• _AIM OF THE TASK_: Find every row that contains the word "dimensions", matching its case exactly, and copy each of those rows in full.

Entries on where items appear:

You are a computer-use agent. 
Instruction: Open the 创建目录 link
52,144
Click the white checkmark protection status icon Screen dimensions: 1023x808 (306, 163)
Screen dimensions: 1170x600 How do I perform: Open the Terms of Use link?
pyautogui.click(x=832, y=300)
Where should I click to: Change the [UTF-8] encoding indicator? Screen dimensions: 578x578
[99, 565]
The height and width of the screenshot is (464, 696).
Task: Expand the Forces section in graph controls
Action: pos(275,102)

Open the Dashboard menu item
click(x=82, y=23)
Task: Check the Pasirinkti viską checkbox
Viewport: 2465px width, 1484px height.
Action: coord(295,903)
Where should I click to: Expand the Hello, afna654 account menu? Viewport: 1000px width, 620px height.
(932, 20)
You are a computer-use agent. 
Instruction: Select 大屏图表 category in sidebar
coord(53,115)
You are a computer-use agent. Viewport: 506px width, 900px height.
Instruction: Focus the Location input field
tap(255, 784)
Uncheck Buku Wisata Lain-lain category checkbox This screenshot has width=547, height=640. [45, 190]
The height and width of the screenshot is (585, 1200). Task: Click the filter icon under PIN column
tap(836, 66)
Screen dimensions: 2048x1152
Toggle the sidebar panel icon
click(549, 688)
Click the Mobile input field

• _REPLY TO THE TASK_:
Click the white checkmark protection status icon Screen dimensions: 1023x808 (306, 163)
Screen dimensions: 1170x600 How do I perform: Open the Terms of Use link?
Where should I click to: Change the [UTF-8] encoding indicator? Screen dimensions: 578x578
Screen dimensions: 2048x1152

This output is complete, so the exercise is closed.